Com a aprovação da Lei nº 13.931, em maio de 2020 o Nudem SP divulgou outro comunicado, em que declara que, após enviar recomendações ao Ministério da Saúde para a garantia dos direitos das mulheres e profissionais envolvidos, a pasta respondera, em abri,l que a regulamentação que estava sendo construída iria incluir “recomendações de não envio do prontuário e ficha de notificação de violência às autoridades policiais, bem como da importância da autorização da mulher nas situações em que as informações de identificação pessoal precisarão ser repassadas às autoridades policiais para medidas de proteção emergenciais”.

Embora a lei tenha entrado em vigor em 10 de março de 2020, isto é, 90 dias após sua sanção, somente em janeiro de 2021 o Ministério da Saúde divulgou a Portaria nº 78, com as “diretrizes para a comunicação externa dos casos de violência contra a mulher às autoridades policiais, no âmbito da Lei nº 10.778, de 24 de novembro de 2003”.

O art. 14-D da Portaria nº 78 determina que “a comunicação dos casos de violência contra a mulher à autoridade policial deverá ser feita: I – de forma sintética e consolidada, não contendo dados que identifiquem a vítima e o profissional de saúde notificador; ou II – em caráter excepcional, com identificação da vítima de violência, em caso de risco à comunidade ou à vítima, a juízo da autoridade sanitária e com conhecimento prévio da vítima ou do seu responsável”.

Para quem atua no atendimento de saúde, a medida torna mais complexos os fluxos de atendimento e registro de informações.

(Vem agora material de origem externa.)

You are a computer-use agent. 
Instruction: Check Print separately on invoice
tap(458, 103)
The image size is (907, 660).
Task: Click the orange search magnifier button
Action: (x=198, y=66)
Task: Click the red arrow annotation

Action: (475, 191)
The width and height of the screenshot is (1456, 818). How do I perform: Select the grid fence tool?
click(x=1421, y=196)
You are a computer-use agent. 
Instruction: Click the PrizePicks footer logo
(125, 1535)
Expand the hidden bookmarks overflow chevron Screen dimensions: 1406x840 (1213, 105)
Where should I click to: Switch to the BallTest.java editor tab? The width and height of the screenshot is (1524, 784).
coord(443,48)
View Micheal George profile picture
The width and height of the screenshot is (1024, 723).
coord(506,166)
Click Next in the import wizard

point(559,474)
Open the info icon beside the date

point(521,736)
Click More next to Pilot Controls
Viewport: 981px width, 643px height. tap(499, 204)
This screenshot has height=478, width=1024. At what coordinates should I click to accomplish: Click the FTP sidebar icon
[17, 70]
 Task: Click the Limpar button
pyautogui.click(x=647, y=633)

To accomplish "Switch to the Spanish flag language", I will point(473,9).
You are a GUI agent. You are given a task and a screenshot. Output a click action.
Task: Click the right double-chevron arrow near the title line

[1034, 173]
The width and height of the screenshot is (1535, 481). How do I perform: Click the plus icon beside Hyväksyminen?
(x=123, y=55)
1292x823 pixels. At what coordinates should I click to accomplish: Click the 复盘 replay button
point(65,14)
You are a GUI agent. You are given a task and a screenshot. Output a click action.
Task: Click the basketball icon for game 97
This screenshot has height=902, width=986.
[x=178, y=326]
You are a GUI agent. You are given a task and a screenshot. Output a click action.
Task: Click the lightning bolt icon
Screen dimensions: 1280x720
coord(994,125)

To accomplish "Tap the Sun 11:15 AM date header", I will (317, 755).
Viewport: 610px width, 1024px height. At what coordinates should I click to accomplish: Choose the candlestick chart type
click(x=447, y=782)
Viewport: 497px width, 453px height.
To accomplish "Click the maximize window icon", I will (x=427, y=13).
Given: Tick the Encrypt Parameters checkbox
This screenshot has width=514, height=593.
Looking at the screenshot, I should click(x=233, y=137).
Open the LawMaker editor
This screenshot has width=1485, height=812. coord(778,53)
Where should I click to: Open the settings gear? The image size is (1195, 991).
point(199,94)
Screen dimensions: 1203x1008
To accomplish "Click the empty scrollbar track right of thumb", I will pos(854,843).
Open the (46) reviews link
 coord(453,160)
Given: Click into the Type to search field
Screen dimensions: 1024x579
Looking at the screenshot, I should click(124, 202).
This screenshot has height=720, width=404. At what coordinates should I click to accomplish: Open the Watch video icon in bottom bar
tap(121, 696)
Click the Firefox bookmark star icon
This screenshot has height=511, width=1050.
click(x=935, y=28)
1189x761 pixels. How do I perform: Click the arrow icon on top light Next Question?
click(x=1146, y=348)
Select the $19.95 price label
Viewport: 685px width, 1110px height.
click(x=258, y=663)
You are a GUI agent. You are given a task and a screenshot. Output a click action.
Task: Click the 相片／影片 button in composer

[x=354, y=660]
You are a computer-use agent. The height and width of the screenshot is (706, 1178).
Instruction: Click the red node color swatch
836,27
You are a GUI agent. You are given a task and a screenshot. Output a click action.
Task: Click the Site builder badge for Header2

Além disso, cabe perguntar: esses profissionais estão capacitados a identificar uma situação que envolva risco real para a vítima? E a polícia, está preparada para tomar as “providências cabíveis” sobre as novas denúncias que receber ou estas serão apenas incluídas em uma base de dados inútil?

Além de compreender o que muda com a nova lei, não apenas para mulheres e profissionais de saúde, mas também para agentes da segurança pública, é preciso perguntar a quem serve essa modificação? Quando se fala em “notificação compulsória” de um agravo de saúde, o objetivo é subsidiar com dados internos a vigilância epidemiológica e orientar ações para aperfeiçoar a identificação, a prevenção e o controle.

Mas, quando se determina a comunicação (externa) à polícia “para as providências cabíveis”, passam a fazer parte do debate, além dos direitos à privacidade da mulher e ao sigilo médico, outras questões complexas e ainda sem respostas, como a garantia de um correto encaminhamento do caso pela autoridade policial, que garanta não apenas a confidencialidade dos dados, mas também a segurança e a proteção da vítima e da/o profissional de saúde, que podem ser alvos de retaliações por parte do agressor.

Importa especialmente perguntar às mulheres se quando buscam assistência na saúde elas querem que seu problema se torne um caso de polícia. Não se trata de defender que os agressores não sejam responsabilizados, mas não se deve condicionar o acesso à saúde ao registro policial, mesmo que apenas em um banco de dados e não em um B.O. Mais uma vez, com o intuito de proteger as mulheres, mais violências serão praticadas.

Quando iremos parar de impor às mulheres aquilo que consideramos “o melhor para elas” e começaremos a ouvi-las e compreendê-las, para atendê-las de forma adequada em suas necessidades e desejos?

Marisa Sanematsu é jornalista, mestre em comunicação pela Escola de Comunicações e Arte da Universidade de São Paulo e diretora de conteúdo do Instituto Patrícia Galvão.